We will first set up our data.

In [16]:

xvals = 0:0.05:10
yvals = 1*exp.(-xvals*2) + 2*sin.(0.8*pi*xvals) + 0.15 * randn(length(xvals));
scatter(xvals,yvals,legend=false)

Out[16]:

Then, we set up the model with model(x,p). The vector p is what to be estimated given a set of values x.

In [17]:

@. model(x, p) = p[1]*exp(-x*p[2]) + p[3]*sin(0.8*pi*x)
p0 = [0.5, 0.5, 0.5]
myfit = curve_fit(model, xvals, yvals, p0)

Out[17]:

LsqFit.LsqFitResult{Vector{Float64}, Vector{Float64}, Matrix{Float64}, Vector{Float64}}([1.0415140237037126, 2.1693486431737714, 2.0181247909313385], [0.02752895291159496, -0.07389276157679525, -0.011588736447885939, 0.07005887221187113, 0.13545559451970735, 0.20377674694992653, -0.3816295524295559, 0.055818537181232086, -0.24105254601566406, 0.03344957136175175  …  0.17882293221686463, 0.27231195003464026, 0.42863922028744716, -0.1488432806781279, 0.11540485560759861, 0.09837732624408746, -0.24814190503014721, 0.08351719361346754, -0.0945998664033223, -0.028474437883129682], [1.0000000000063065 0.0 0.0; 0.8972081144921082 -0.046722741661822303 0.12533323356031575; … ; 4.2248335930741175e-10 -4.377880403761785e-9 -0.12533323356258697; 3.7902478458698786e-10 -3.947381787803067e-9 0.0], true, Float64[])

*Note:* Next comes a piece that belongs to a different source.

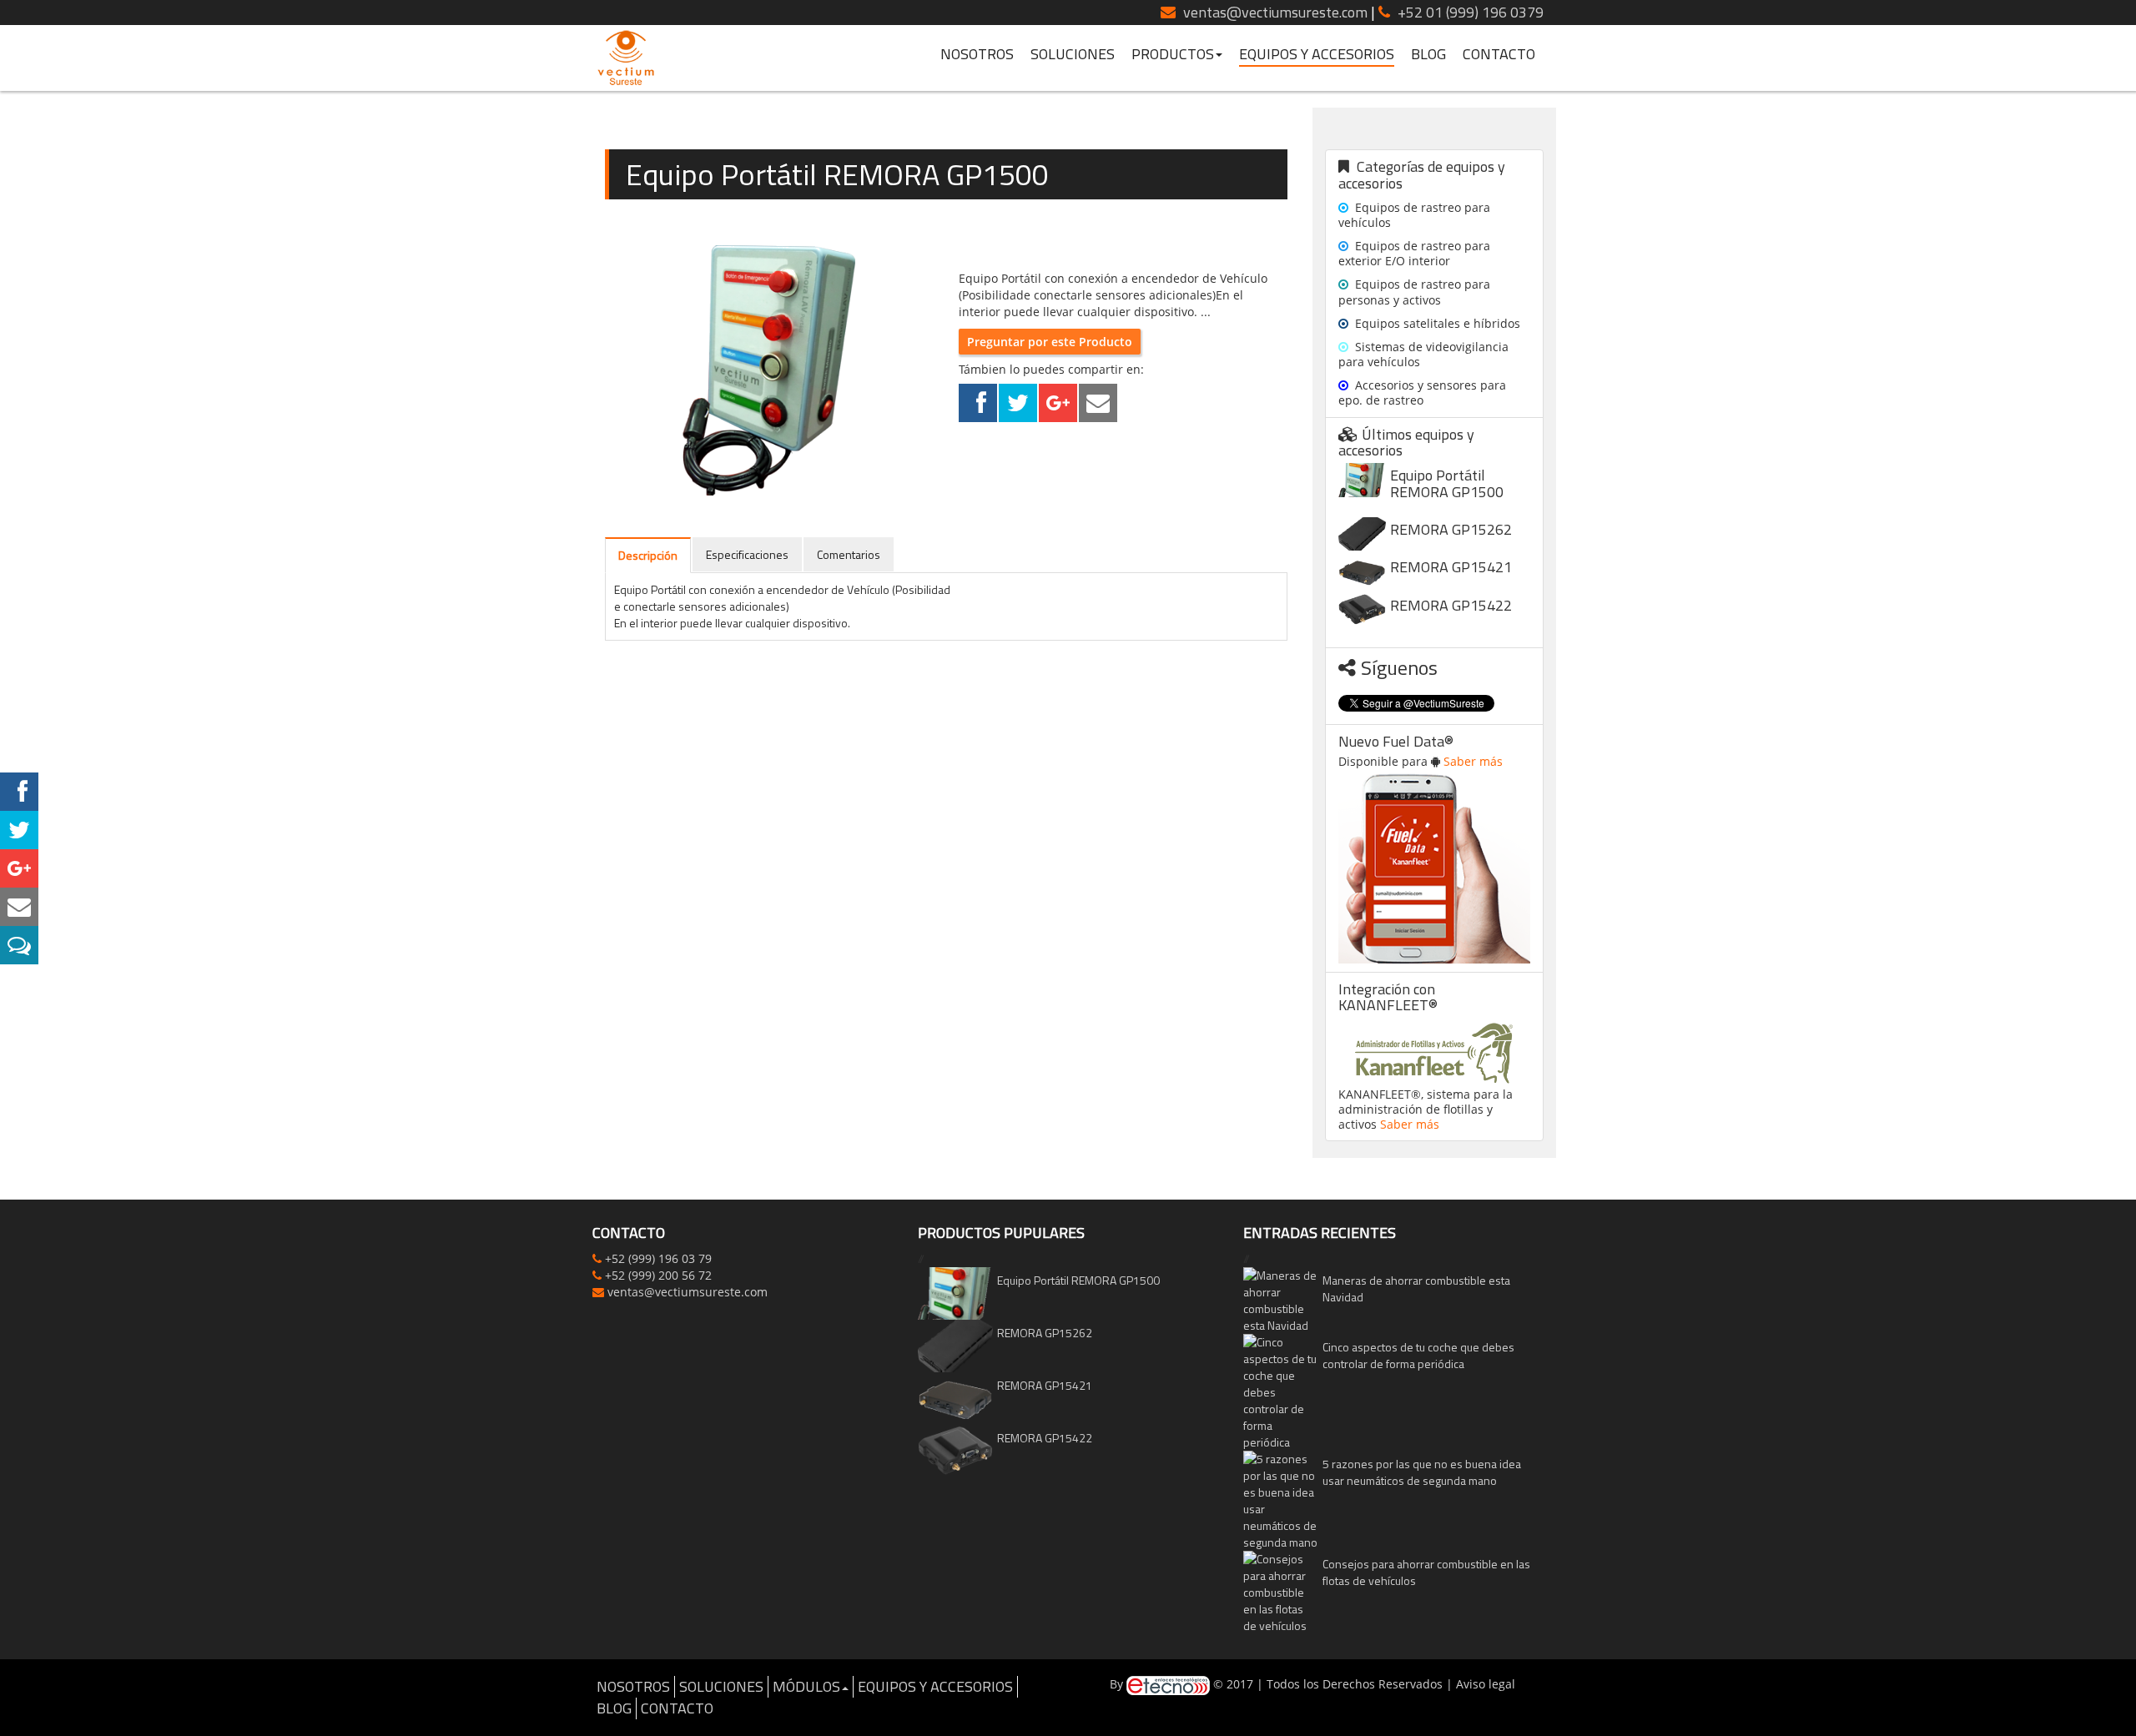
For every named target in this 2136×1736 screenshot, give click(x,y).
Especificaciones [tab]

⚠️ A note about curve_fit: this function can take multiple other inputs, for instance the Jacobian of what you are trying to fit. We don't dive into these details here, but be sure to check out the LsqFit package to see what other things you can can pass to create a better fit.

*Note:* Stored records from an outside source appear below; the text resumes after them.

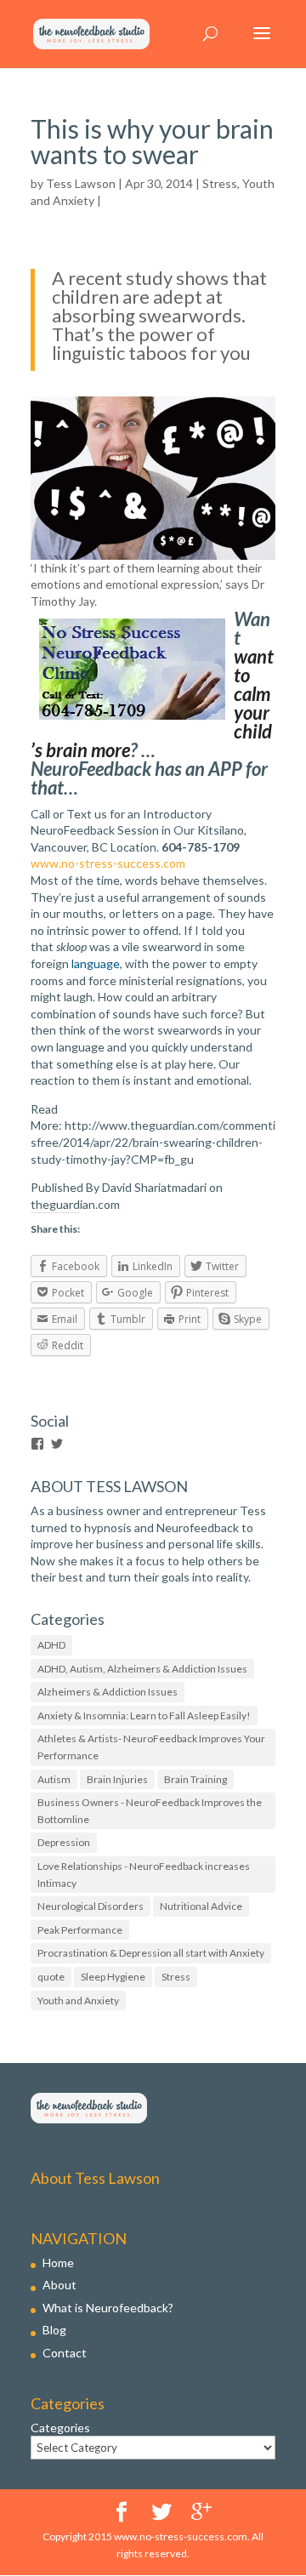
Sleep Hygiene (113, 1976)
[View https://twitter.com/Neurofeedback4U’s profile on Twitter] (57, 1443)
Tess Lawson (81, 183)
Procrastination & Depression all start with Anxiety (150, 1952)
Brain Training (195, 1779)
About (59, 2284)
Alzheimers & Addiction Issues (107, 1691)
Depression (63, 1842)
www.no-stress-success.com (108, 863)
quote (51, 1976)
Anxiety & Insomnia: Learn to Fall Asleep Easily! (144, 1715)
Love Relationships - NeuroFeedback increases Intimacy (143, 1874)
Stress (219, 183)
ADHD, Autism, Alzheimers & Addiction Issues (142, 1668)
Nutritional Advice (201, 1906)
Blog (54, 2329)
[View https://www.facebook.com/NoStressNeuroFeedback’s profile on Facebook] (37, 1443)
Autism (54, 1779)
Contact (64, 2352)
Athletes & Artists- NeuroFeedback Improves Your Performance (151, 1747)
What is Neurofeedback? (107, 2307)
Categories (60, 2427)
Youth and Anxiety (78, 2000)
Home (58, 2262)
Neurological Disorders (90, 1906)
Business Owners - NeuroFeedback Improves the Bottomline (149, 1811)
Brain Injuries (117, 1779)
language (95, 963)
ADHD (51, 1644)
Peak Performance (79, 1929)
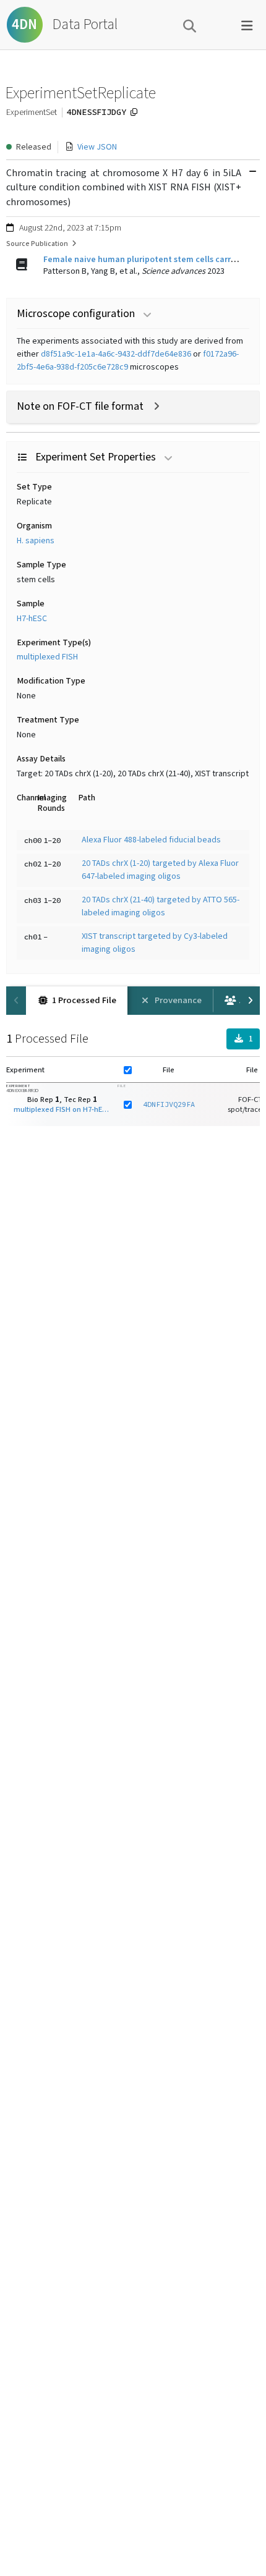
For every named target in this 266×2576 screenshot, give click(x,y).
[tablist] (133, 1000)
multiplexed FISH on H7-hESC (62, 1109)
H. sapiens (35, 540)
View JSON (97, 147)
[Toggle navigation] (247, 24)
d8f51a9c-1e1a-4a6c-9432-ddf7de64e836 (116, 354)
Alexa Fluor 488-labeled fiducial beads (151, 839)
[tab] (76, 1000)
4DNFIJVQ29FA (169, 1104)
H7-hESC (32, 618)
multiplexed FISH (47, 657)
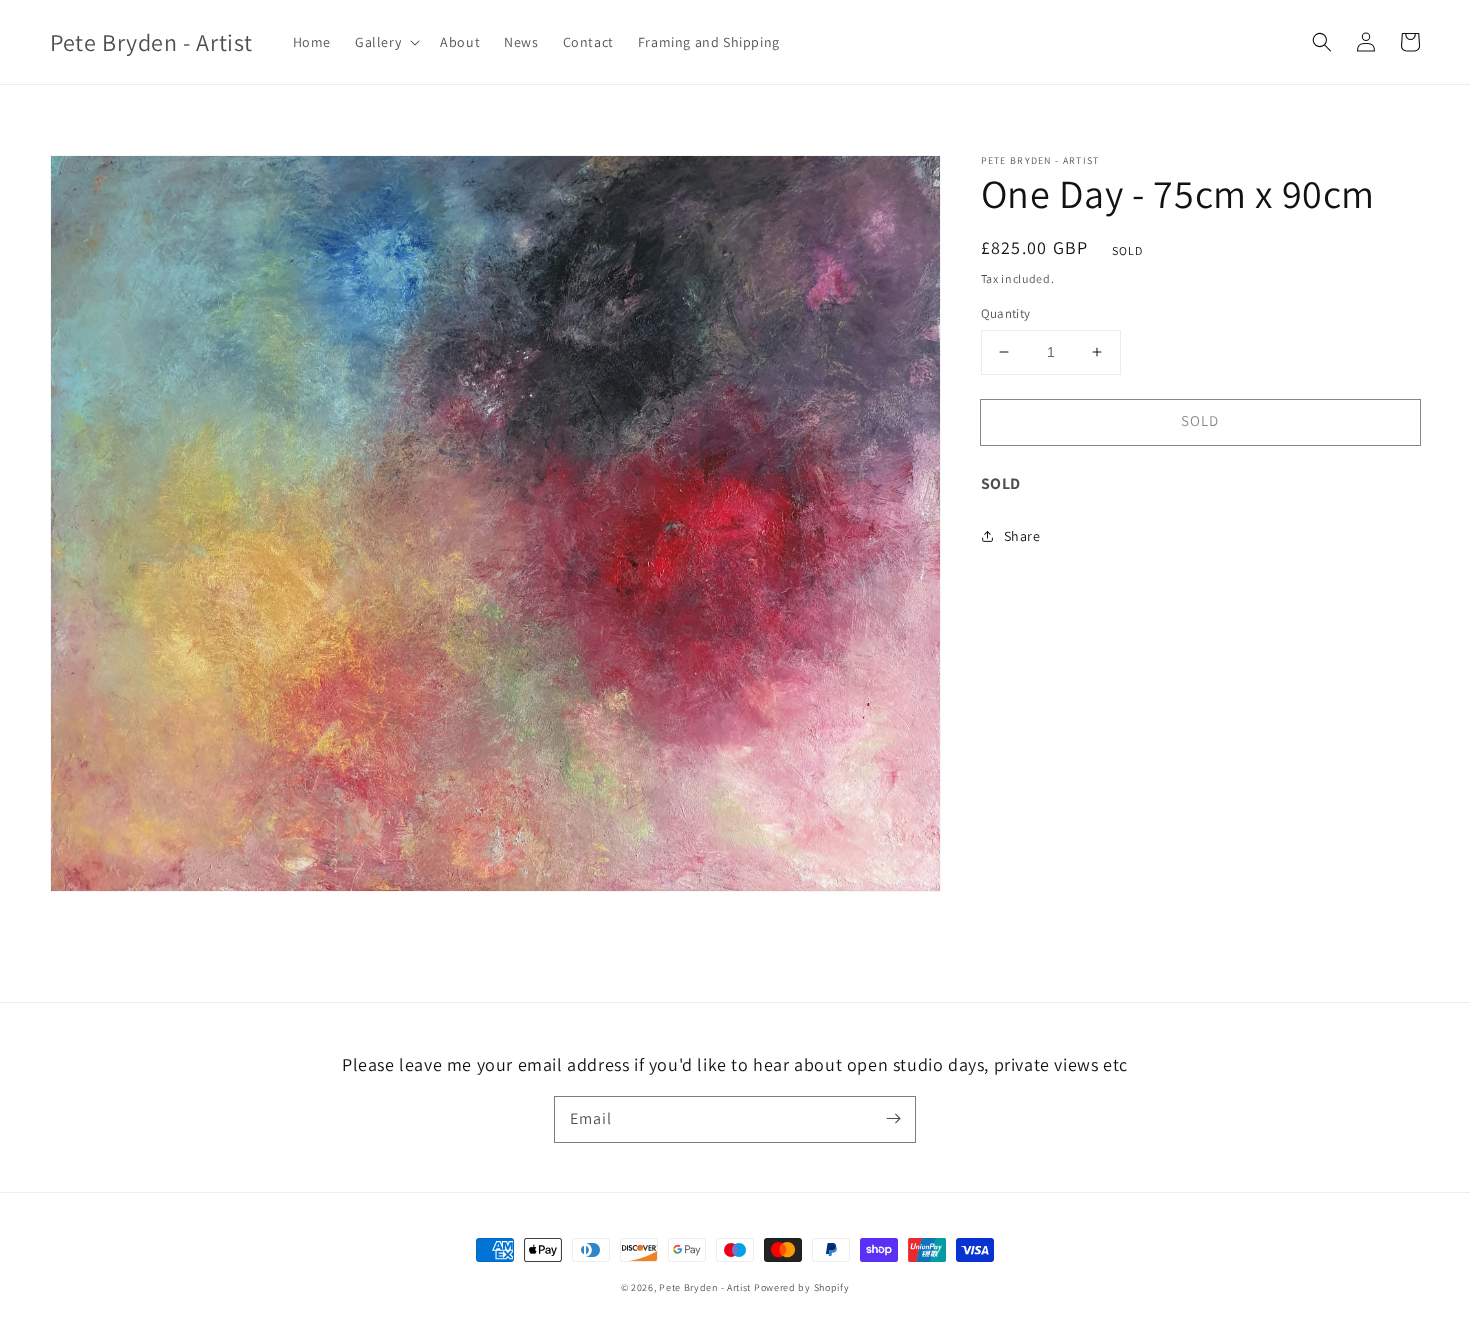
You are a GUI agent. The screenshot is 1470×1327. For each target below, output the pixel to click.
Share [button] (1022, 536)
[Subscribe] (893, 1119)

Also note that julia has multiple packages that allow you to create Jacobians so you don't have to write them yourself. Two such packages are FiniteDifferences or ForwardDiff.

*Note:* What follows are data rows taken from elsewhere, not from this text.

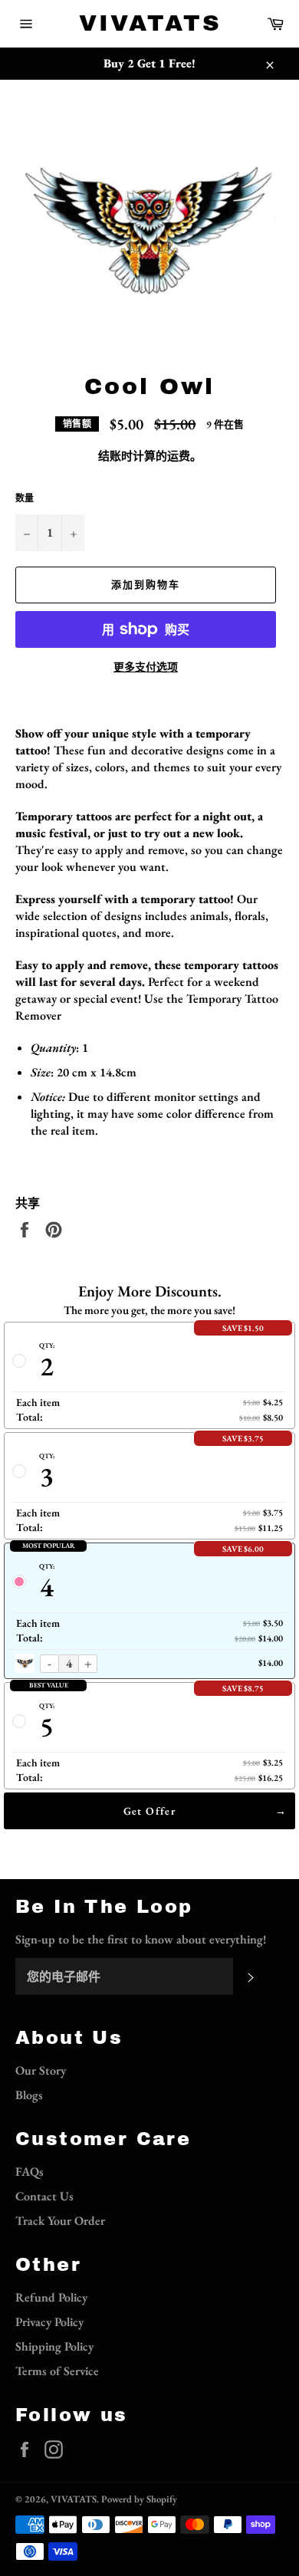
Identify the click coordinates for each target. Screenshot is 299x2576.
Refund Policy (51, 2297)
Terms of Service (57, 2371)
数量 (24, 498)
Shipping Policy (54, 2346)
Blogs (29, 2095)
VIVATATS (150, 23)
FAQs (29, 2172)
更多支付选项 (145, 667)
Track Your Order (60, 2221)
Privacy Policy (49, 2322)
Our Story (40, 2070)
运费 (178, 456)
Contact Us (44, 2196)
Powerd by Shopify (139, 2498)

↪️ Back to our example. We are ready now to plot the curve we have generated

In [18]:

p = myfit.param
findyvals = p[1]*exp.(-xvals*p[2]) + p[3]*sin.(0.8*pi*xvals)
scatter(xvals,yvals,legend=false)
plot!(xvals,findyvals)

Out[18]:

Just for fun... Let's try to fit a linear function

In [19]:

@. model(x, p) = p[1]*x
myfit = curve_fit(model, xvals, yvals, [0.5])
p = myfit.param
findyvals = p[1]*xvals
scatter(xvals,yvals,legend=false)
plot!(xvals,findyvals)

Out[19]:

Finally...¶

After finishing this notebook, you should be able to:

run a linear regression model
use the GLM package to pass functions and probability distributions to solve your special regression problem
use GLM to solve a logistic regression problem
fit a nonlinear regression to your data using the LsqFit package
use the LsqFit package to fit a linear function too

🥳 One cool finding¶

One metric in real estate is to find the number of houses being sold out of the number of houses on the market. We collect multiple data points from multiple states and fit a linear model to these states. It turns out that North Carolina has the highest sold/listed ratios. Florida is one of the least, and California is somewhere in between.